Dataset entries
· · ·
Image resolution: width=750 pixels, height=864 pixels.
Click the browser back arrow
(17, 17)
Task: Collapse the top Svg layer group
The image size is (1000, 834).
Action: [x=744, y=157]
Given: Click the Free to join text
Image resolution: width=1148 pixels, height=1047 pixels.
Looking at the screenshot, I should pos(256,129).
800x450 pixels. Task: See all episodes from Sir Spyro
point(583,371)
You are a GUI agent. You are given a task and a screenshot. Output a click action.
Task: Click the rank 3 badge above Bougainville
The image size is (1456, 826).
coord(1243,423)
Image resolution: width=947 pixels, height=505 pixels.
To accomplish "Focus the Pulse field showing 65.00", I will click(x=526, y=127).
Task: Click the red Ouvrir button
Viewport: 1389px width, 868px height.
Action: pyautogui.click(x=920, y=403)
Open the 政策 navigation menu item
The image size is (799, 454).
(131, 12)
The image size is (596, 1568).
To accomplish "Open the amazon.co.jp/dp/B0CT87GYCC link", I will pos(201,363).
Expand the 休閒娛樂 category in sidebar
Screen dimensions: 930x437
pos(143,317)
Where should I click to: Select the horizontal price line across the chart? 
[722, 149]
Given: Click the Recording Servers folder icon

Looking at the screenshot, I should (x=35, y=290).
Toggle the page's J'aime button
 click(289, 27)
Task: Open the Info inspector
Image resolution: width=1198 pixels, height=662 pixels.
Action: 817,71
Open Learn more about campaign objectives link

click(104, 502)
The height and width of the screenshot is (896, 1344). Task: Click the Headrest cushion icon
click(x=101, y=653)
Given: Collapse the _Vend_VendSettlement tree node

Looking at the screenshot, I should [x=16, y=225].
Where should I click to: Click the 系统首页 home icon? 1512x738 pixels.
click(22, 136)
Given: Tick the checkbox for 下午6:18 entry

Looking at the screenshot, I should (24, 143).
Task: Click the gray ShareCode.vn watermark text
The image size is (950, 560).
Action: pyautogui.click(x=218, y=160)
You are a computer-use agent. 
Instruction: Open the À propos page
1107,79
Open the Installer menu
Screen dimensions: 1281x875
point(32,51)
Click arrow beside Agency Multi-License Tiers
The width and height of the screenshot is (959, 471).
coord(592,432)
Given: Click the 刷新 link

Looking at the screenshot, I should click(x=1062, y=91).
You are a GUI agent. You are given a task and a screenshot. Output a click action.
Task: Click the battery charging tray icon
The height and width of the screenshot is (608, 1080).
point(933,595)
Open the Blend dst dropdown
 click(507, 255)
· · ·
» WHAT THE EXERCISE ASKS: Restate each line of the records above without any deviation.

» ANSWER SPACE:
Image resolution: width=750 pixels, height=864 pixels.
Click the browser back arrow
(17, 17)
Task: Collapse the top Svg layer group
The image size is (1000, 834).
Action: [x=744, y=157]
Given: Click the Free to join text
Image resolution: width=1148 pixels, height=1047 pixels.
Looking at the screenshot, I should pos(256,129).
800x450 pixels. Task: See all episodes from Sir Spyro
point(583,371)
You are a GUI agent. You are given a task and a screenshot. Output a click action.
Task: Click the rank 3 badge above Bougainville
The image size is (1456, 826).
coord(1243,423)
Image resolution: width=947 pixels, height=505 pixels.
To accomplish "Focus the Pulse field showing 65.00", I will click(x=526, y=127).
Task: Click the red Ouvrir button
Viewport: 1389px width, 868px height.
Action: pyautogui.click(x=920, y=403)
Open the 政策 navigation menu item
The image size is (799, 454).
(131, 12)
The image size is (596, 1568).
To accomplish "Open the amazon.co.jp/dp/B0CT87GYCC link", I will pos(201,363).
Expand the 休閒娛樂 category in sidebar
Screen dimensions: 930x437
pos(143,317)
Where should I click to: Select the horizontal price line across the chart? 
[722, 149]
Given: Click the Recording Servers folder icon

Looking at the screenshot, I should (x=35, y=290).
Toggle the page's J'aime button
 click(289, 27)
Task: Open the Info inspector
Image resolution: width=1198 pixels, height=662 pixels.
Action: 817,71
Open Learn more about campaign objectives link

click(104, 502)
The height and width of the screenshot is (896, 1344). Task: Click the Headrest cushion icon
click(x=101, y=653)
Given: Collapse the _Vend_VendSettlement tree node

Looking at the screenshot, I should [x=16, y=225].
Where should I click to: Click the 系统首页 home icon? 1512x738 pixels.
click(22, 136)
Given: Tick the checkbox for 下午6:18 entry

Looking at the screenshot, I should (24, 143).
Task: Click the gray ShareCode.vn watermark text
The image size is (950, 560).
Action: pyautogui.click(x=218, y=160)
You are a computer-use agent. 
Instruction: Open the À propos page
1107,79
Open the Installer menu
Screen dimensions: 1281x875
point(32,51)
Click arrow beside Agency Multi-License Tiers
The width and height of the screenshot is (959, 471).
coord(592,432)
Given: Click the 刷新 link

Looking at the screenshot, I should click(x=1062, y=91).
You are a GUI agent. You are given a task and a screenshot. Output a click action.
Task: Click the battery charging tray icon
The height and width of the screenshot is (608, 1080).
point(933,595)
Open the Blend dst dropdown
 click(507, 255)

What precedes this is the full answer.